Pedrito estaba atento y sus pensamientos se estaban ocupando, en que con toda seguridad, el hijo menor de aquel señor, era un muchacho malcriado. Y, que en parte, si era malcriado, el propio papá tenía la culpa, porque ¿cómo se malcría a un muchacho? – se preguntaba. Con, o sin razón, era su propio cuestionamiento, y sin quererlo y no sabiéndolo, Pedrito estaba ahondando sobre cosas fundamentales en una familia, con sentido de autoridad y respeto.
-- ¿Por qué el papá le decía que no, y que no fuera grosero?—se preguntaba.
-- ¿Por qué el papá se tenía que dejar dominar por ese muchacho?
-- Ahhhhhh, porque el mismo papá no podía, ni callar, ni mandar al muchacho, y si lo mandaba, no le hacía caso – se respondía el mismo Pedrito en su diálogo consigo mismo.
-- Por eso mismo, era que el muchacho le dijo al papá que le diera la herencia, porque él se iba.
-- Ya estaba acostumbrado a hacer lo que quería, y el papá, pues no lo podía ni dominar, ni controlar. Ahhhhhhhhh….y, ¿por qué no lo acusaba? Pero, ¿con quién lo iba a acusar? Si él mismo era el papá. Lo podría acusar con el abuelo. A lo mejor, si le hacía caso al abuelo. Y, Pedrito, sin saberlo, estaba inmerso en la norma aparecida en el libro de Deuteronomio, que dice: “Si un hombre tiene un hijo rebelde y díscolo, que no escucha la voz de su padre ni la voz de su madre, y que, castigado por ellos, no por eso les escucha, su padre y su madre le agarrarán y le llevarán afuera donde los ancianos de su ciudad, a la puerta del lugar. Dirán a los ancianos de su ciudad: «Este hijo nuestro es rebelde y díscolo, y no nos escucha, es un libertino y un borracho.» Y todos los hombres de su ciudad le apedrearán hasta que muera. Así harás desaparecer el mal de en medio de ti, y todo Israel, al saberlo, temerá” (Dt. 212, 18-21; Eclesiástico 30, 7-13). Claro, que Pedrito no lo sabía…
-- Por eso era que el papá no podía hacer nada con su hijo que era malcriado – seguía Pedrito en sus pensamientos profundos.
-- Porque tenía que acusarlo—seguía embelezado el nieto mayor de mamá Carmen.
-- Y si lo acusaba, iban a matar al hijo. Pedrito andaba por caminos poco comunes. También en el libro del Eclesiástico se decía que si no se castigaba al hijo, en su momento, le traería dolores de cabeza.
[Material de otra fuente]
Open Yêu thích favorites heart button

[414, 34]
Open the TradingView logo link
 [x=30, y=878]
El párroco estaba hablando que el hijo menor se había ido. Y que después había regresado, y toda esa historia de ternura. Pero, Pedrito, pensaba, por el contrario, que el muchacho era mala conducta. Además, no se fue sino a gastar el dinero, y no trabajó por su propia cuenta, y cuando se le acabó todo, se regresó. Claro, porque sabía que el papá no lo podía denunciar. Y venía a querer gastar el dinero del otro hermano, que se había puesto muy molesto porque regresaba. Pedrito en su pensamiento se atrevía a tener sus propias ideas. Le daba miedo contársela a la abuela mamá Carmen. Tal vez, lo iba a regañar. O, quizás, la abuela, lo hubiera entendido. ¿Y, si le decía eso a la catequista? A lo mejor, no haría, entonces, la primera comunión, ni la confirmación. Pedrito estaba empezando a ser preguntón. Tal vez, eso le traería algunas incomprensiones.
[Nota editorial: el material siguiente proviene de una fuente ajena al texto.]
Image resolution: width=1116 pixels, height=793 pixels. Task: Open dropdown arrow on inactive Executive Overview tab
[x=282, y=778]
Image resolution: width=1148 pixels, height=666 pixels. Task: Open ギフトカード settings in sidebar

-- ¿Qué edad tendría el hijo menor? – se preguntaba, igualmente, Pedrito.
-- ¿Tendría edad para que no lo regañaran?
-- Jesús tenía doce años cuando se perdió en el Templo --- se decía Pedrito – Pero, Jesús, le hizo caso a su papá y a su mamá y se regresó con ellos, y no se volvió a perder más, como esa vez que se quedó en el Templo, y la Virgen y San José andaban todos asustados porque se había perdido el niño Jesús.
Juancito se estaba quedando dormido. El párroco exponía las razones del padre rico en misericordia, que había salido a recibir al hijo que se había ido, y que salía a conversar con el hijo mayor para que entrara a la fiesta. Eran dos comportamientos distintos, de los dos hijos, y una constante, por parte del Padre de la historia de la parábola. Y, en el caso de Juancito y Pedrito, también: uno luchaba por no dormirse, y apenas, mantenía los ojos abiertos; y el otro, tenía los ojos demasiado abiertos para su edad, y se aventuraba por mundos poco usuales, hasta para gente grande.